Türkiye’deki kitlesel protestolarla dayanışma içinde olun! Anti-faşist ve devrimci eğilimleri güçlendirin! Faşizme karşı her alanda savaşın!
Türkiye’de son dönemde yaşananlar, Recep Tayyip Erdoğan liderliğinde AKP ve MHP’nin ittifakıyla kurulan faşist devletin iktidar merkezileşmesinin ulaştığı boyutun bir başka örneğidir. İstanbul Büyükşehir Belediye Başkanı Ekrem İmamoğlu’nun ve birçok CHP’li temsilci ve belediye başkanının tutuklanması ve görevden uzaklaştırılması, rejimin burjuva muhalefeti ve burjuvazinin bazı kesimlerini bile hedef almaktan çekinmeyen faşist saldırganlığını ortaya koymaktadır.
Faşist Türk devleti, Kürt özgürlük hareketine ve onun meşru taleplerine karşı savaş politikası izlemektedir. Seçilmiş yerel yönetimlerin yerine kayyumlar atamakta, sosyalist, devrimci ve demokratik güçleri kitlesel olarak tutuklamaktadır. Aynı zamanda işçi hareketine ve militan kadın hareketine saldırmakta, ülkedeki kalan son demokratik hakları sistematik biçimde ortadan kaldırmaktadır. Tüm bunlarla birlikte, bölge halklarını hedef alan yayılmacı işgal savaşları yürütmektedir.
AKP-MHP hükümetine karşı kitlesel gösteriler giderek artıyor. İktidarını korumak isteyen hükümet ise buna daha da saldırgan biçimde karşılık veriyor. Burjuvazi içindeki bu çatışma burada sona ermeyecek; egemen sınıfın bazı kesimlerine de sıçrayacaktır. Bu iktidar kavgasının en büyük mağduru ise halk olacaktır. Yalnızca kitlesel tutuklamaların yaşandığı gün bile, yoksulluk sınırının altında yaşamaya mahkûm edilen halk %3 daha da yoksullaştı. Bu, henüz yaşanacak olanların habercisidir.
İmamoğlu’nun tutuklanması, durumu kaynama noktasına getiren belirleyici an oldu. Aynı zamanda, en güçlü burjuva muhalefet partisi olan CHP’nin, “Türkiye’nin bir sonraki Cumhurbaşkanı Ekrem İmamoğlu’nun serbest bırakılmasını talep etmek için” taraftarlarını sokağa çağırması, ülke çapında kitlesel protestoları tetikledi. Fiili bir OHAL durumu ve eylem yasaklarına rağmen bu protestolar durdurulamadı.
Ancak kitle hareketinin bazı kesimlerinin talepleri, İmamoğlu’nun serbest bırakılmasının çok ötesine geçiyor. Bu, grev çağrılarıyla desteklenen, işçilerin ve sendikaların boykotlarıyla örülen ve en ön safta üniversitelerde ve sokaklarda direnen gençliğin kararlı eylemleriyle güçlenen bir çağrıdır: Faşist diktatörlüğün son bulması için bir çağrı. Anti-faşist öfke de sokaklara kendi yolunu açıyor. Egemen sınıf klikleri arasındaki iktidar mücadelesi, halkın sistem karşıtı birikmiş öfkesini açığa çıkardığında, devrimciler bu hareketin bir parçası olmalıdır. Devrimciler bu harekete, emperyalizmin olmadığı bir dünya ve sosyalizm perspektifini bilinçli biçimde taşımalıdır.

______________________________

İstenenler
1. Metinde en güçlü burjuva muhalefet partisi olarak hangi parti anılıyor?
2. Metinde "AKP-MHP hükümetine karşı" ile başlayıp "yaşanacak olanların habercisidir." ile biten bölümü hiçbir değişiklik yapmadan yeniden yazın.

Veri Bölümü

______________________________

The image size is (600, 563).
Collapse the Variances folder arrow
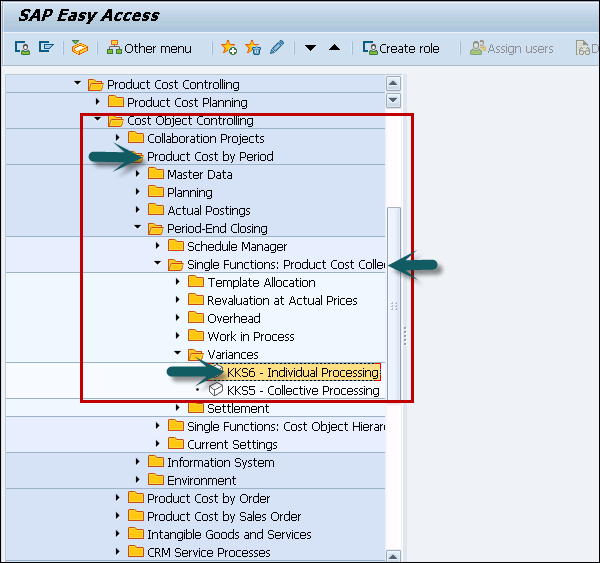tap(177, 354)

______________________________

Yanıtlar
1. CHP

2.
AKP-MHP hükümetine karşı kitlesel gösteriler giderek artıyor. İktidarını korumak isteyen hükümet ise buna daha da saldırgan biçimde karşılık veriyor. Burjuvazi içindeki bu çatışma burada sona ermeyecek; egemen sınıfın bazı kesimlerine de sıçrayacaktır. Bu iktidar kavgasının en büyük mağduru ise halk olacaktır. Yalnızca kitlesel tutuklamaların yaşandığı gün bile, yoksulluk sınırının altında yaşamaya mahkûm edilen halk %3 daha da yoksullaştı. Bu, henüz yaşanacak olanların habercisidir.